If you've been overspending, here are a few tips for you.


Despite the challenges that the world economy has faced, the holiday season is starting to look up again. Case in point, according to a survey conducted by Goldman Sachs, almost half of Americans plan on spending more than they did in 2020.

However, while the idea of spending lavishly during the holidays is tempting, it's essential to set goals for the year ahead and keep your spending in check. If you did so anyway, here are a few tips to recover from your post-holiday financial hangover.

Classify your budget

It's essential to set aside money for holiday expenses in a separate account. Doing so will keep you on track and prevent you from subbing out another spending to cover expenses. You can put 10 percent of your monthly income into holiday expenses. So, by the end of the year, you would have roughly 120 percent of your monthly income to spend.

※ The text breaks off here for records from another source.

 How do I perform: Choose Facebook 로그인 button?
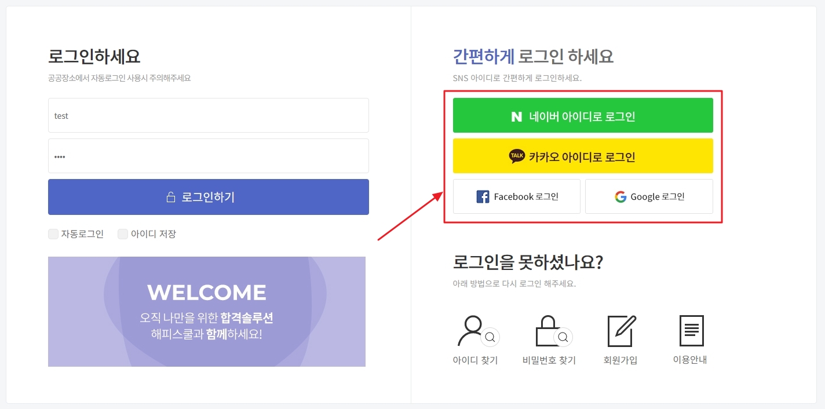(x=516, y=196)
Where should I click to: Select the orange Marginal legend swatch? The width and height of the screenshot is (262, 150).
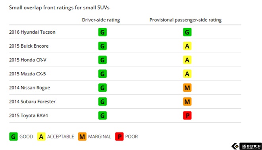(x=82, y=137)
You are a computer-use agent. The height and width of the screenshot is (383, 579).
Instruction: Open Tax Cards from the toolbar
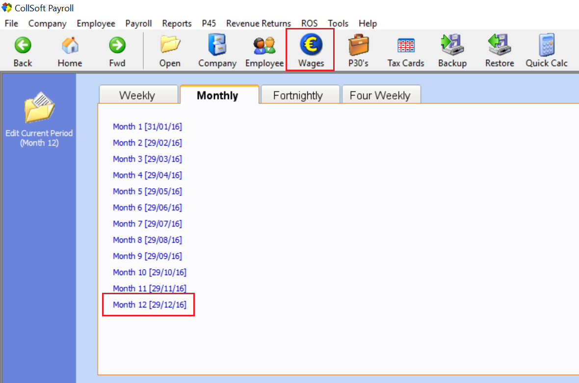(x=406, y=46)
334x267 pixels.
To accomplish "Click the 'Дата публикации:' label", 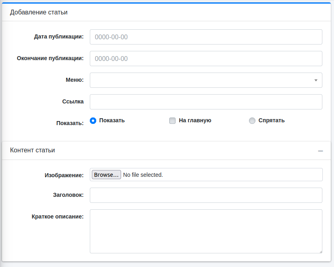I will coord(59,36).
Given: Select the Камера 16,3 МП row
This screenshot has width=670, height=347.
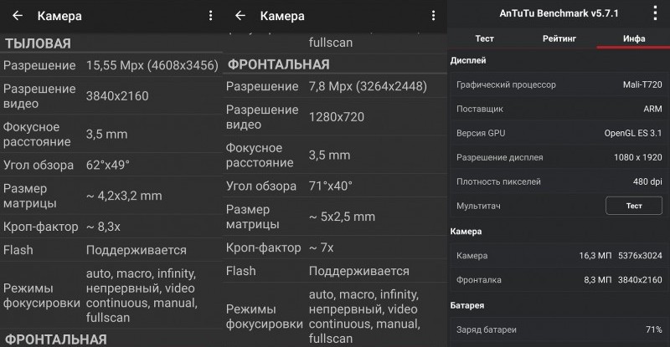Looking at the screenshot, I should point(558,255).
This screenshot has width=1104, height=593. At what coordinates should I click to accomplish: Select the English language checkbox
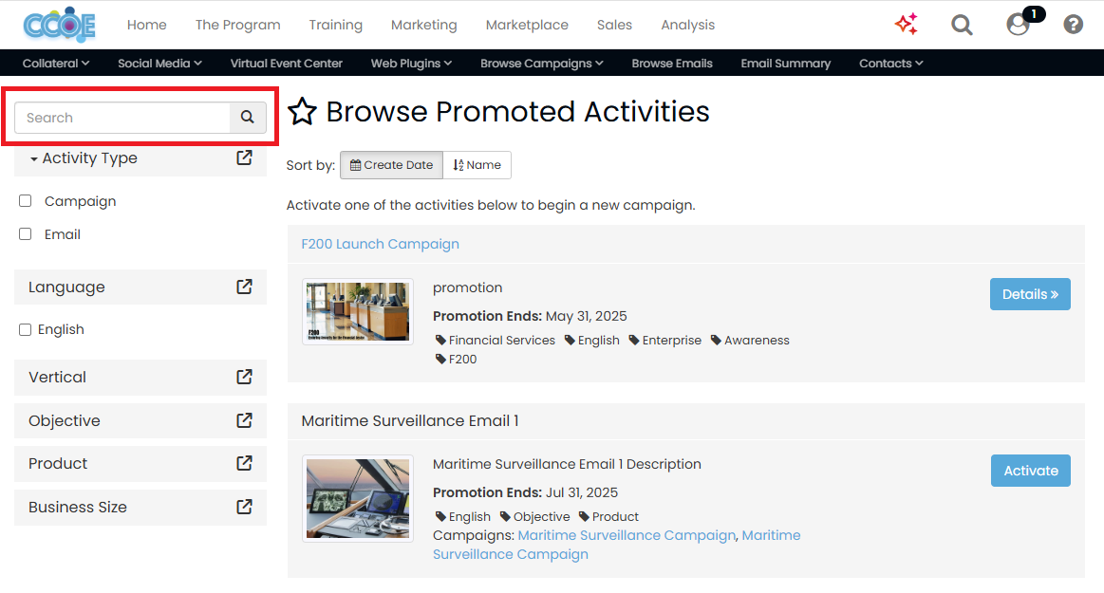click(25, 328)
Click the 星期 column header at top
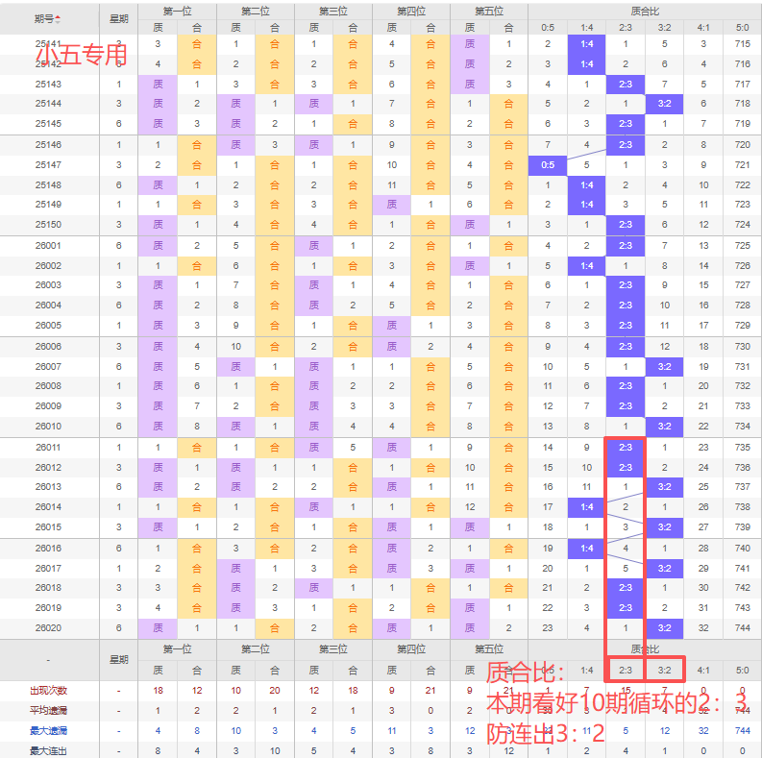This screenshot has height=758, width=762. [x=118, y=18]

Another useful trick to complement separating the step above is to track your expenses. You should keep track of your spending once you set your holiday budget. This can be done manually or with a savings app. Make sure that you are on track with your budget.


Use online shop

If you identify as an impulsive shopper, go online. Instead of waiting in line, shopping online can help you avoid making impulse purchases. It saves you time and helps keep your budget in check.

Pay close attention to buy now, pay later

If you cannot pay off your credit card bills on time, perhaps using a cart payment system such as Affirm or Quadpay is an excellent strategy to avoid accruing interest. But, this method can also be hazardous if you decide to use it regularly and not track your expenses.

Do not get tempted by free shipping

Many retailers are offering free shipping to entice customers. But, if you're not planning on meeting the minimum spend threshold, don't bother to add more items to your chart to get the free shipping.

Make it personal

With a budget in mind, consider giving someone something they can use and appreciate. For instance, consider getting someone a personalized gift card.

Do not ignore your debt

If you are in the deep end, ignoring your debt should be the last thing you do. Break down everything, from how much you owe and to whom. Doing so will allow you to treat the debt as a legitimate expense, which it may or may not be.

Plan your diet to save money

At the start of the year, many people start a diet or a plan to improve their physical health. While it can be beneficial to start a new diet, adjust it to focus on saving money and not adding more expenses. This will put you on the path to financial freedom.

Evaluate and plan for the upcoming year

It's a great time to reflect on what you did wrong last year and make a few changes to make 2022 a better one. This can be done by writing out a few things that you should not do this year and then making a few promises to yourself.

Get out of debt quicker

Bruce McClary, a U.S. credit-counseling expert, says paying more than the minimum is the best way to speed up the process of paying off debt. It's not going to be instant, but it can help. Getting out of debt faster is a smart move, as it saves you money in the long run. Although getting out of debt quicker can be challenging, it is worth it.